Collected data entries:
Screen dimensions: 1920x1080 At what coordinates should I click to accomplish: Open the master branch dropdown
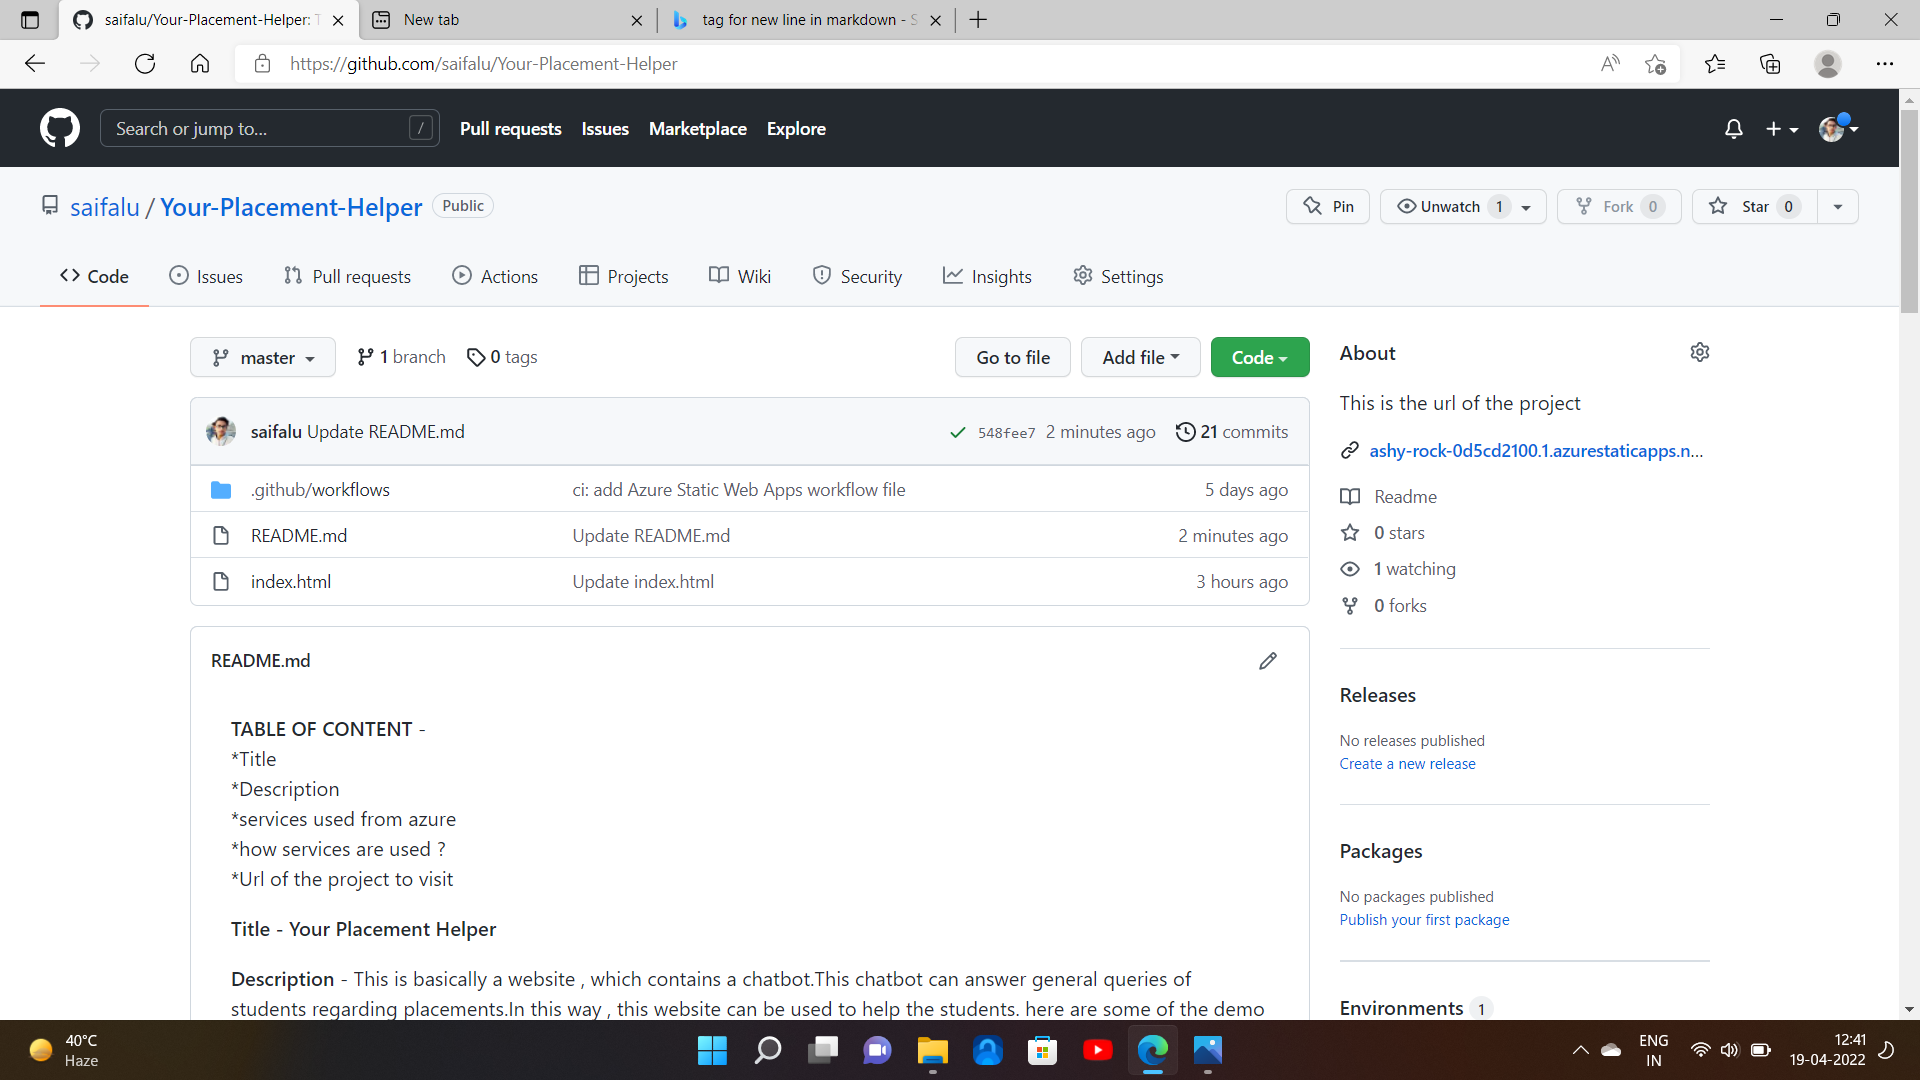[262, 357]
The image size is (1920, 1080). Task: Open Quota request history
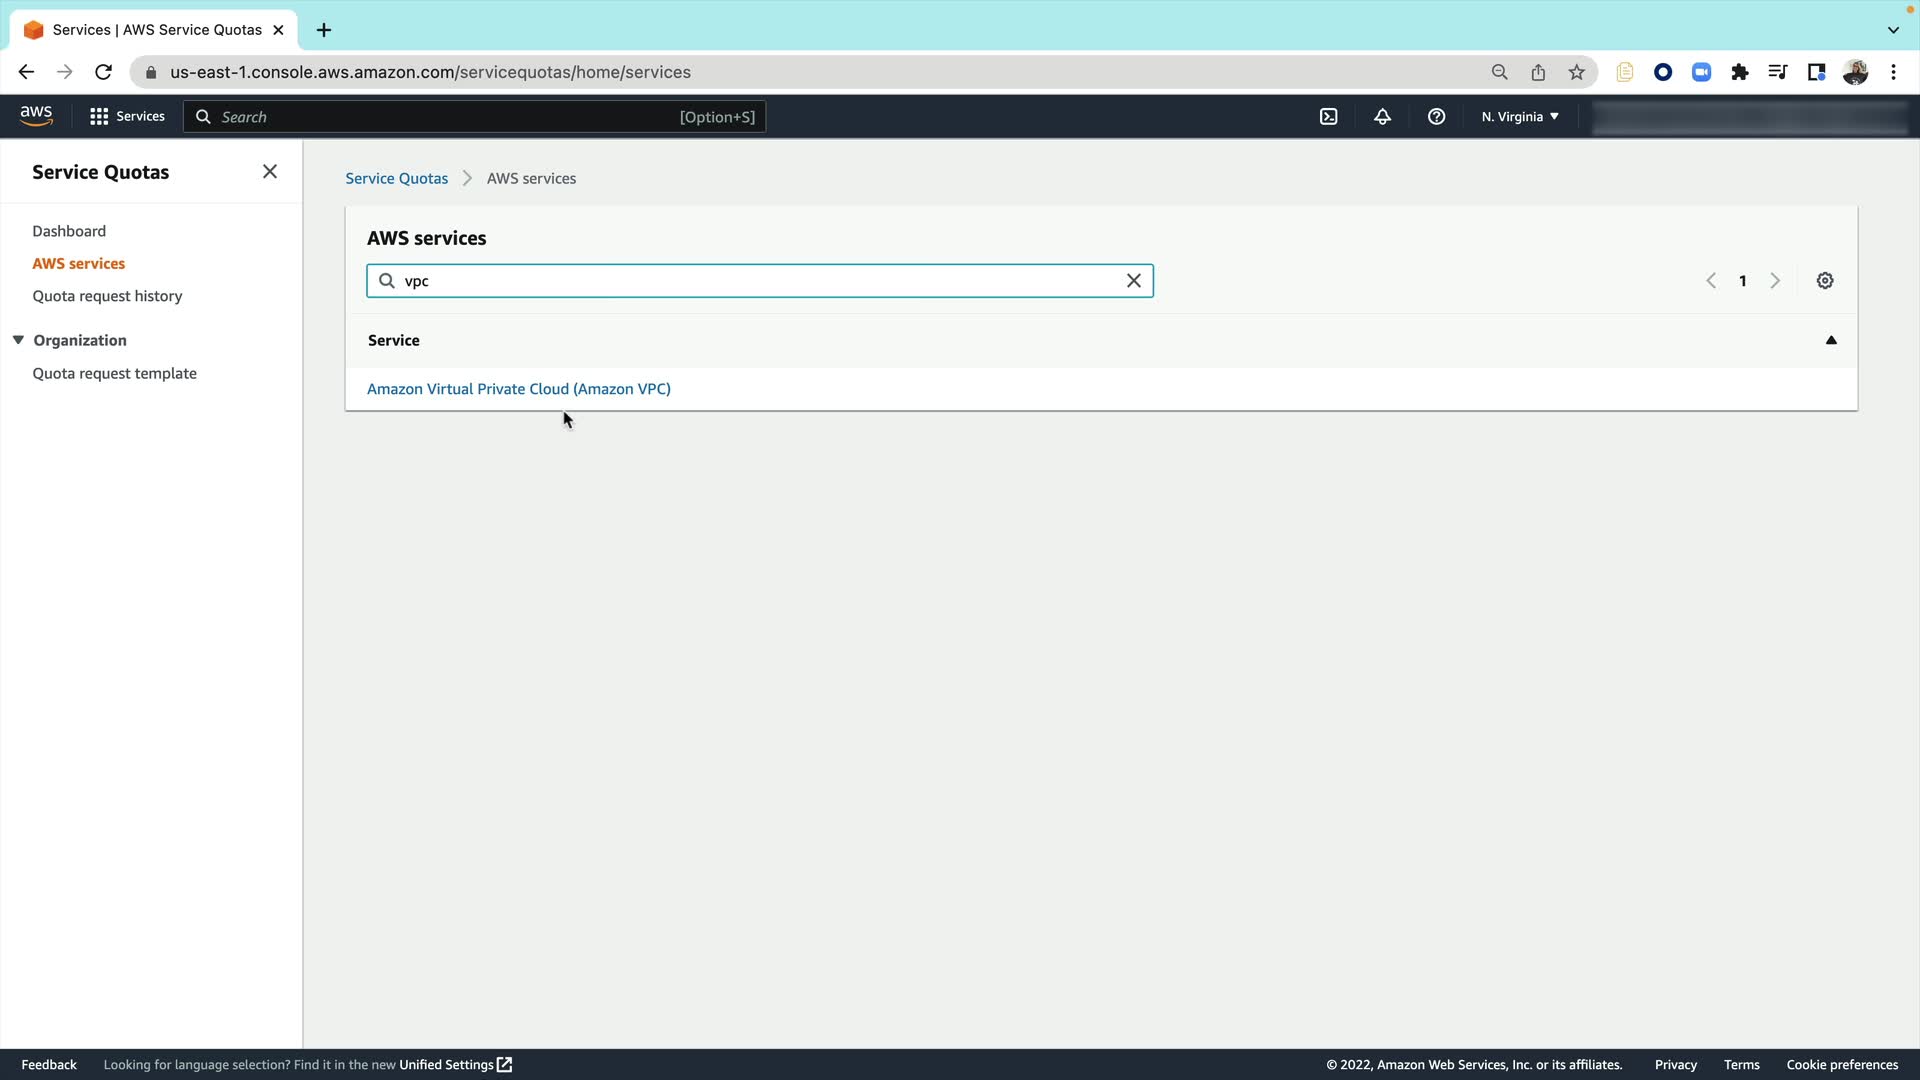(107, 296)
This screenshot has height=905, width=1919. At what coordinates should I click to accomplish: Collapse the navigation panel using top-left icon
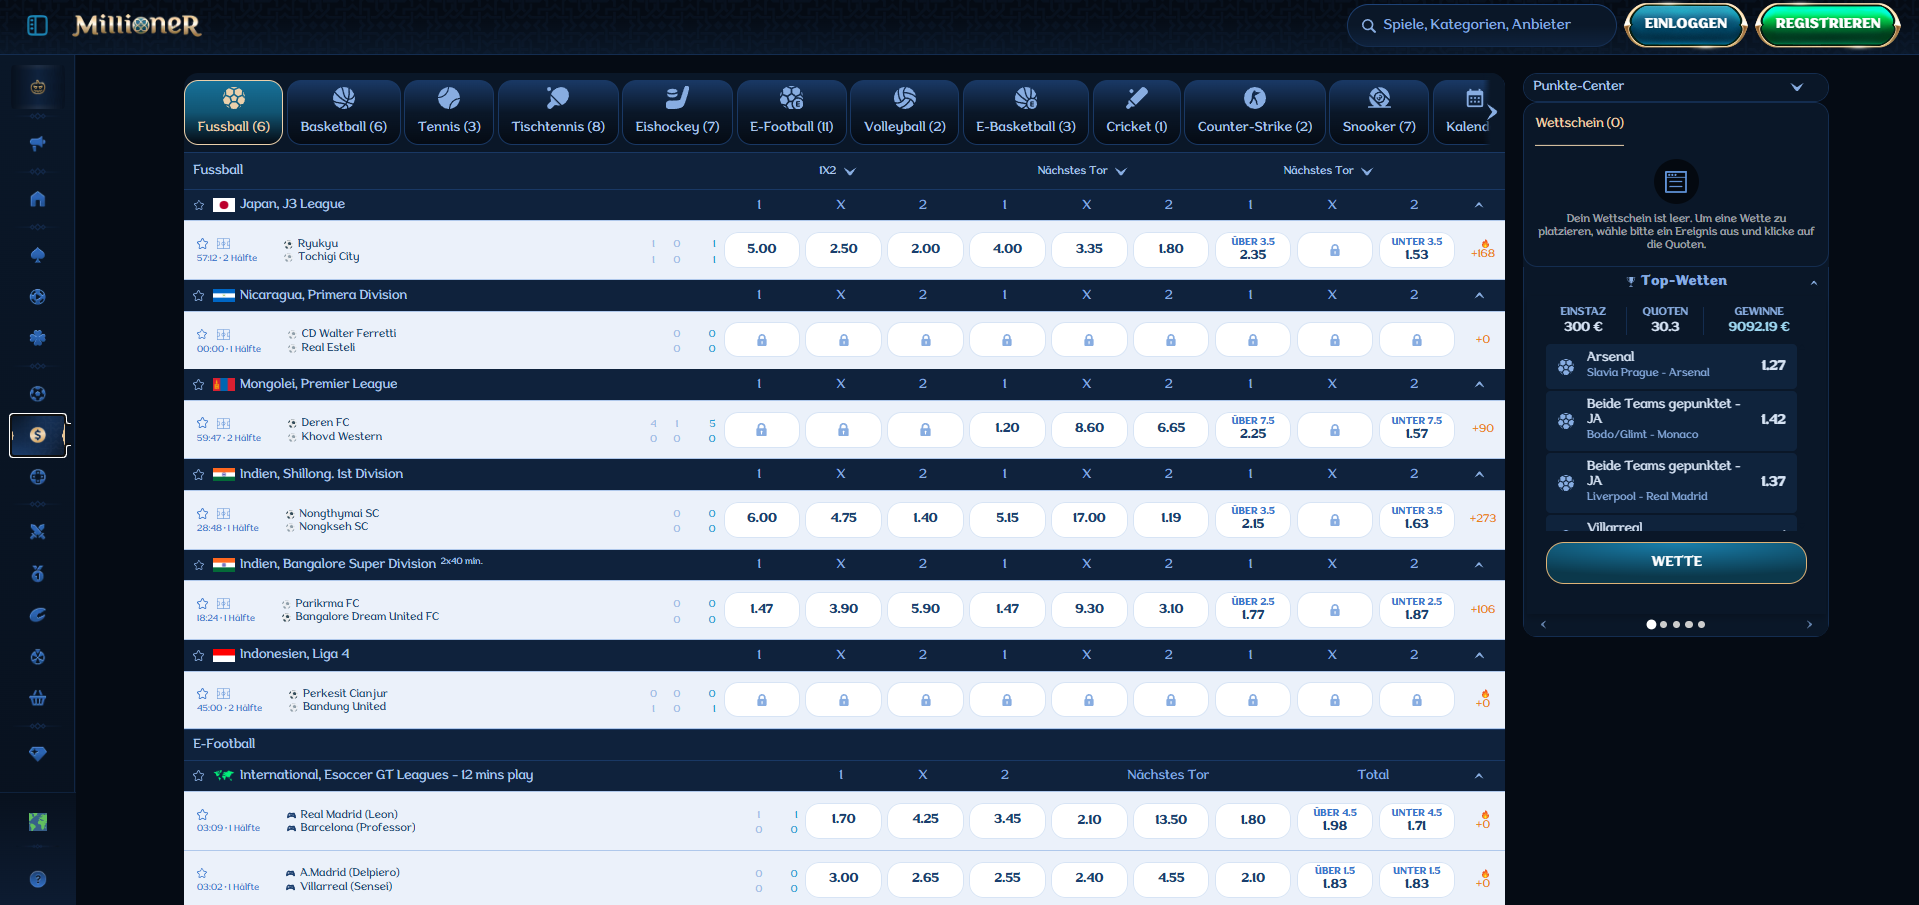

● Exercise aim: With the pictures left out, output the lines from the one containing "The image size" through the last line of the records above, exactly as they are.

● Output below:
The image size is (1920, 1080). Task: Open Quota request history
(107, 296)
This screenshot has height=905, width=1919. At what coordinates should I click to accomplish: Collapse the navigation panel using top-left icon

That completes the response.